Like many predecessors, this White House seeks the most telegenic settings possible for major presidential pronouncements. So when President Bush on Tuesday night called on Americans to “stay the course” despite increasing violence and U.S. military deaths in Iraq, he spoke in front of paratroopers at Fort Bragg, N.C. In the past, he gave similar speeches from the deck of the aircraft carrier USS Abraham Lincoln and before military and civilian personnel at the Army War College.

The reception from his immediate audience was respectful but surprisingly quiet, although the troops cheered when Bush vowed “we will stay in the fight until the fight is won.”

In the end, however, the setting matters little if the substance doesn’t succeed. Indeed, Bush’s appearance in a flight suit on the carrier for his May 1, 2003, declaration of an end to major combat operations in Iraq became a grotesque parody for the false optimism of a policy gone awry.

And Tuesday night’s setting won’t matter if his failure to go beyond prior declarations about the importance of the U.S. effort and his determination to persist until it succeeds don’t stem a steady deterioration in public support.

That may explain why his speech was less an effort to provide an optimistic scenario for the mission in Iraq – “There will be tough moments,” he conceded – than a renewed attempt to justify it as a central battle in the war on terror.

That’s probably a smart political calculation, since public support always has been greater for his handling of the broader war than the one in Iraq. It’s hardly coincidental that as Bush’s poll numbers have sunk, Karl Rove has used the 9-11 attacks to demonize administration opponents.

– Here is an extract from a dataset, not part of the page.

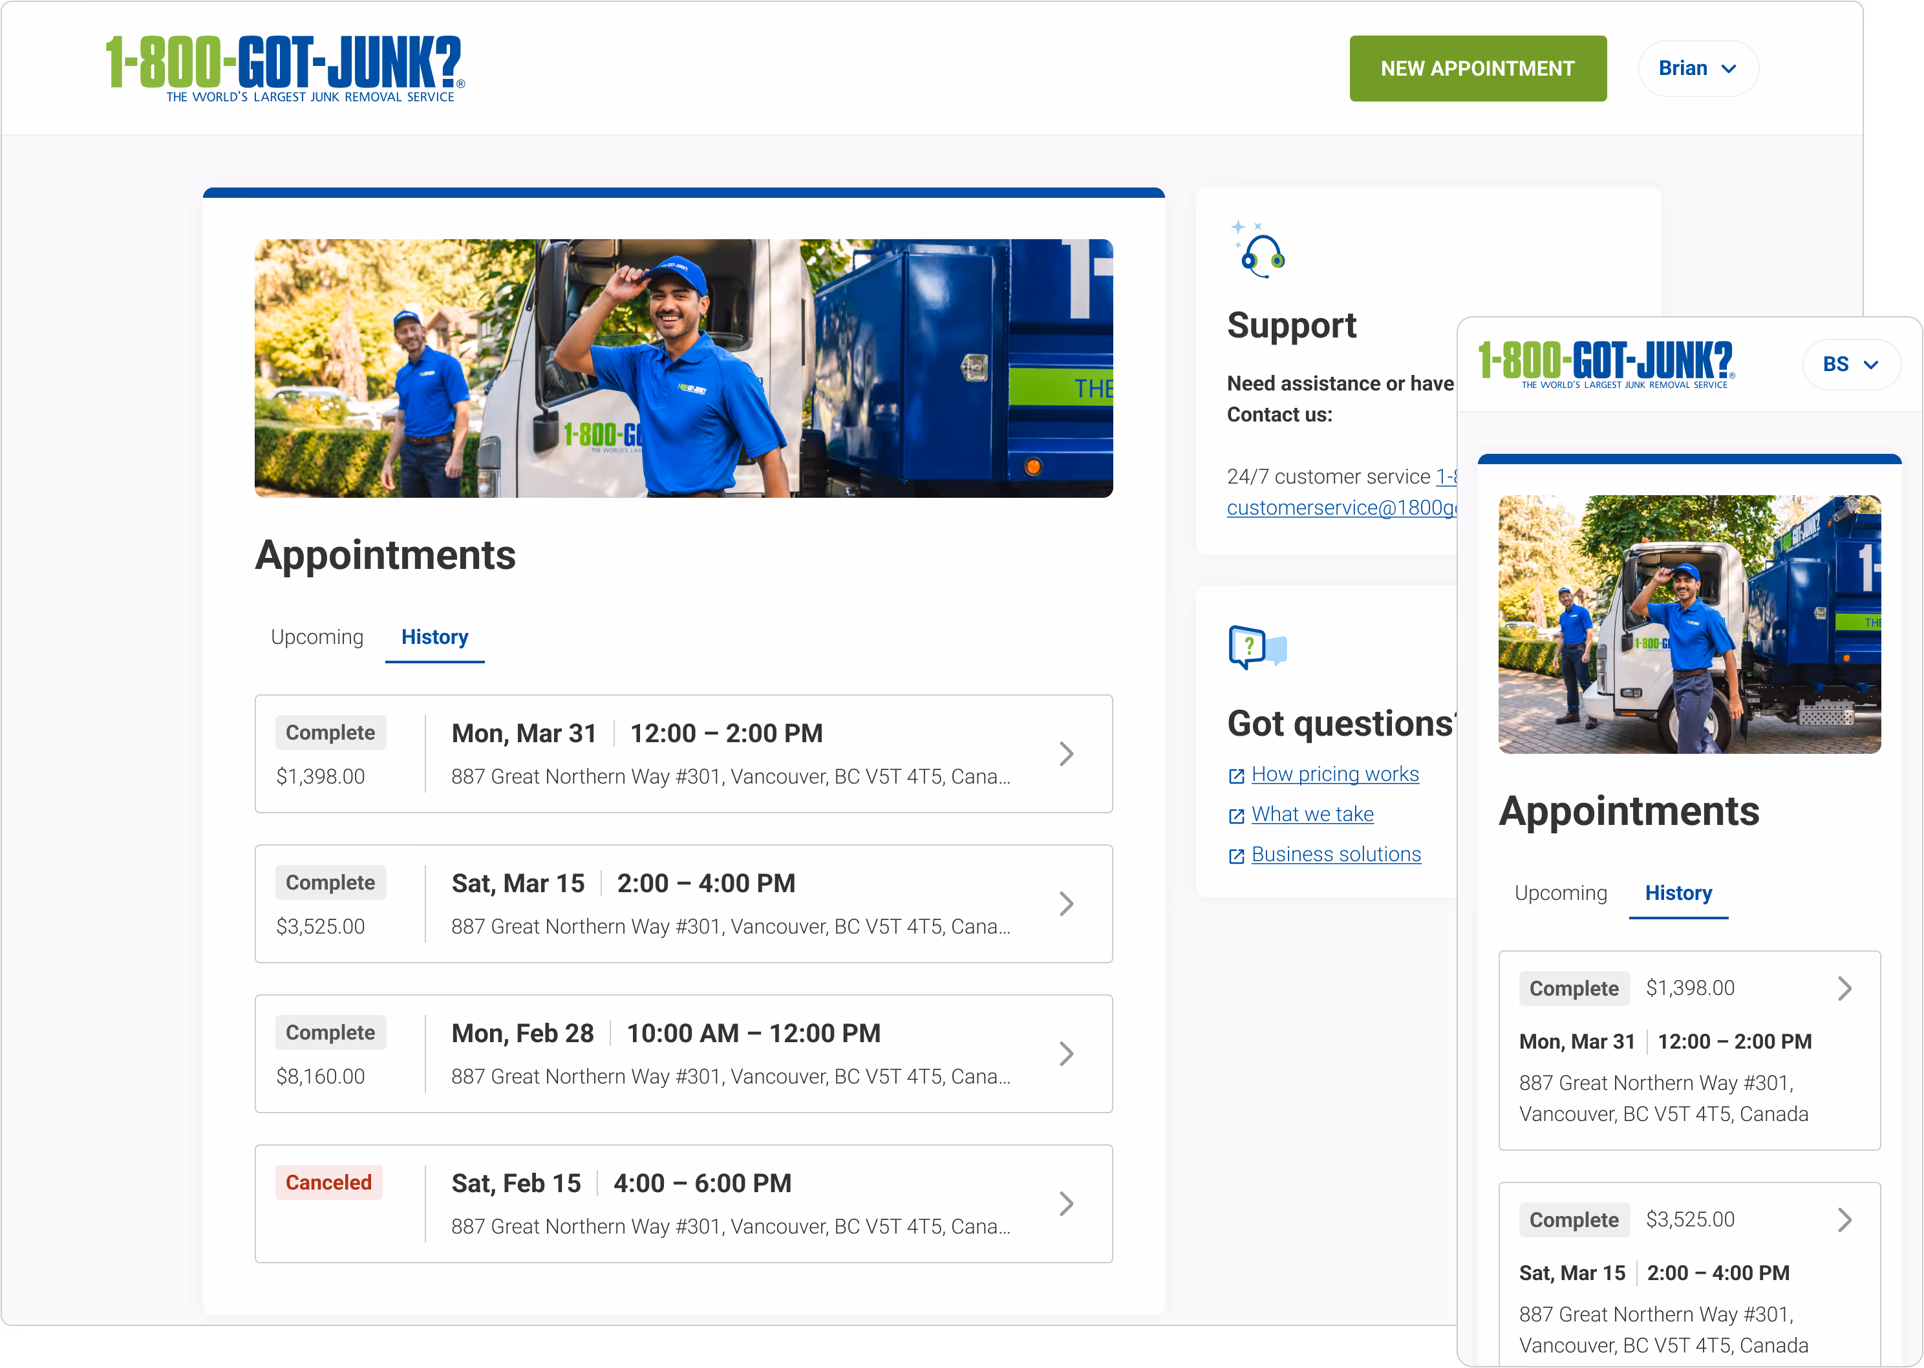This screenshot has width=1924, height=1368.
Task: Open the How pricing works link
Action: coord(1334,774)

Even there, though, there are signs that argument might not sell as well as it once did. A CNN poll that indicated increased overall acceptance of the Bush policy also showed that more than half of the Republican-leaning national audience thought the war in Iraq has made the war on terror tougher or has made little difference.

And despite his more candid portrayal of the problems, there was a disconnect between some things Bush said Tuesday night and reality. Of the 160,000 Iraqi security troops he described as “trained and equipped for a variety of missions,” barely 2 percent are capable of fighting on their own. The cooperative steps with Iraqi units that he announced are already, for the most part, in effect. Of the $34 billion he said has been pledged for reconstruction, less than half comes from other countries, and most is just that – a pledge.

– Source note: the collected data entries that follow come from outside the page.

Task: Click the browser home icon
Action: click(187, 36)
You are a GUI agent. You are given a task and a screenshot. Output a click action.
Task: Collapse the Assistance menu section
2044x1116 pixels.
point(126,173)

And while the president said he would provide more troops if U.S. commanders requested them, Sen. Joseph Biden, D-Del., said on CNN that not one commander with whom he met on his recent trip “said they have enough troops.” The implication was that they know not to ask for more because the reserve pool is so thin.

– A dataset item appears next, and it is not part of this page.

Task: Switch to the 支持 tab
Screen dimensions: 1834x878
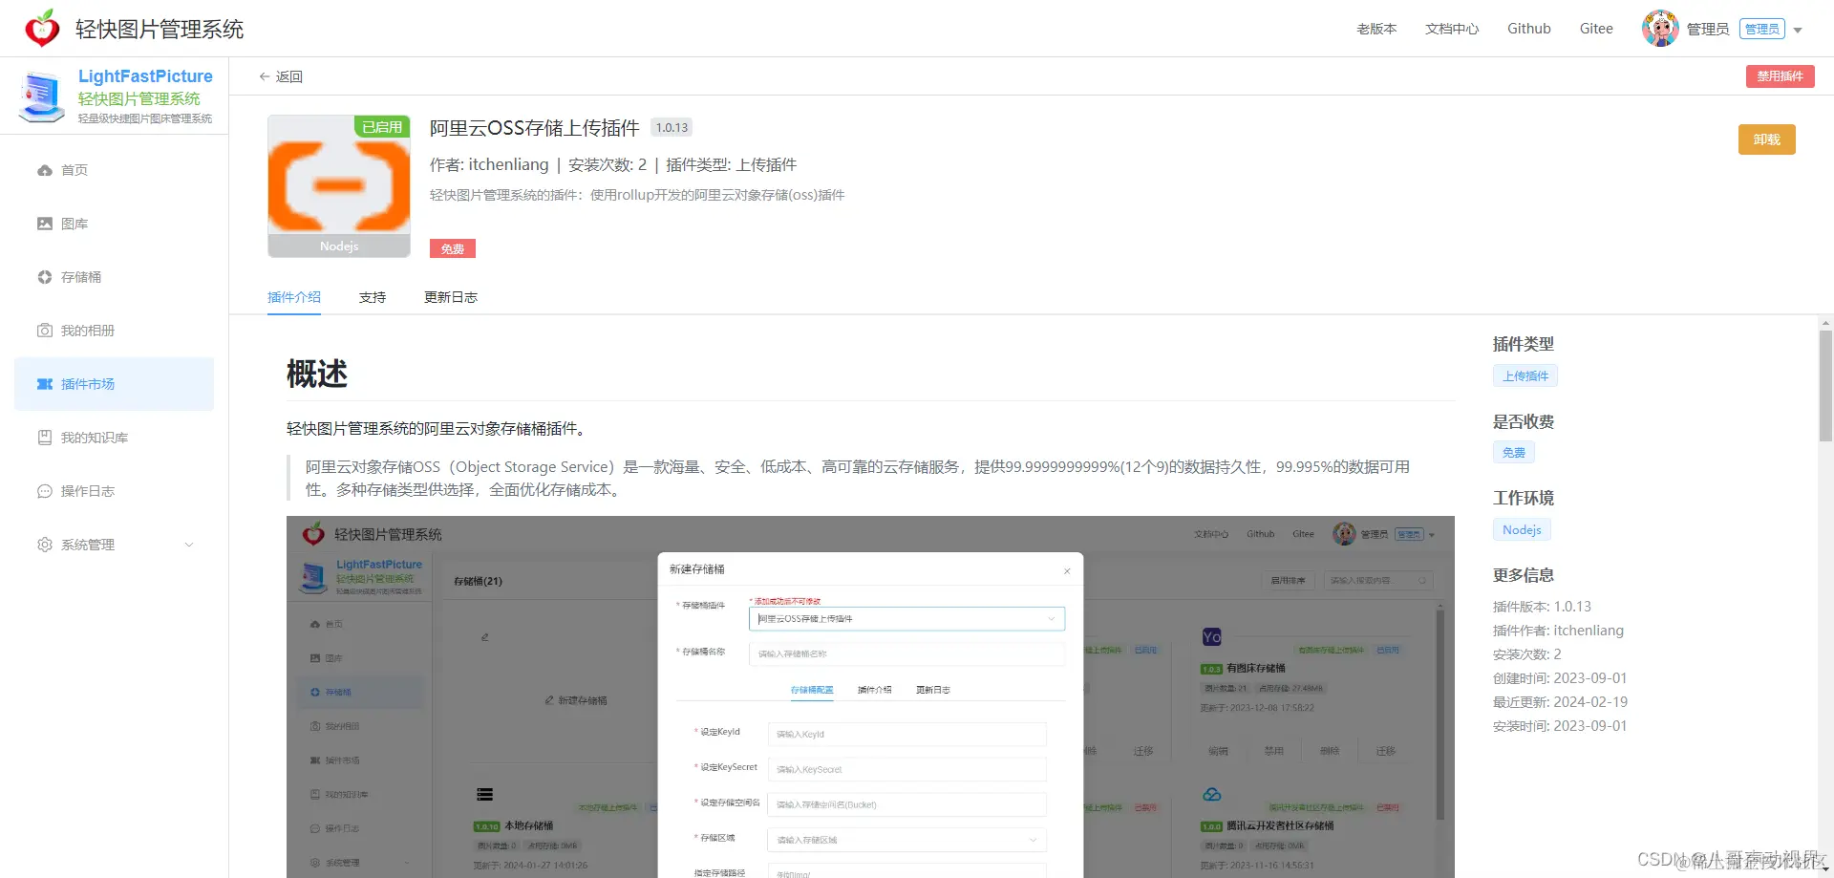Action: pos(372,297)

To some degree, Bush faced an impossible task. There was no way he could accept the growing demand for a timetable without giving the insurgents a fat target. And there was no way he could say with specificity when the fight would be won.

Still, there were things he could have done, judging from recent comments by Biden, Sen. Chuck Hagel, R-Neb., and others who fear disaster in Iraq.

One is an increased role by Middle Eastern and NATO countries to seal the borders from infiltration by Saudis, Syrians and others who have made Iraq a terrorist base since the overthrow of Saddam Hussein. Bush also could have urged greater use of those countries to train Iraqi forces and of reconstruction funds to improve Iraqis’ everyday lives.

The good news for Bush is that if Tuesday’s speech was mainly an effort to buy time to allow the Iraqi government to take root and the military fight to be won, he still has time. Though more than half of those sampled in recent polls considered the entire venture a mistake, they were split on the need for a withdrawal timetable.

And while administration officials disdain comparisons between Iraq and Vietnam, consider this: It took a far bigger anti-war movement a lot more time when many more Americans were dying – plus a major scandal – to force an end to the U.S. role there.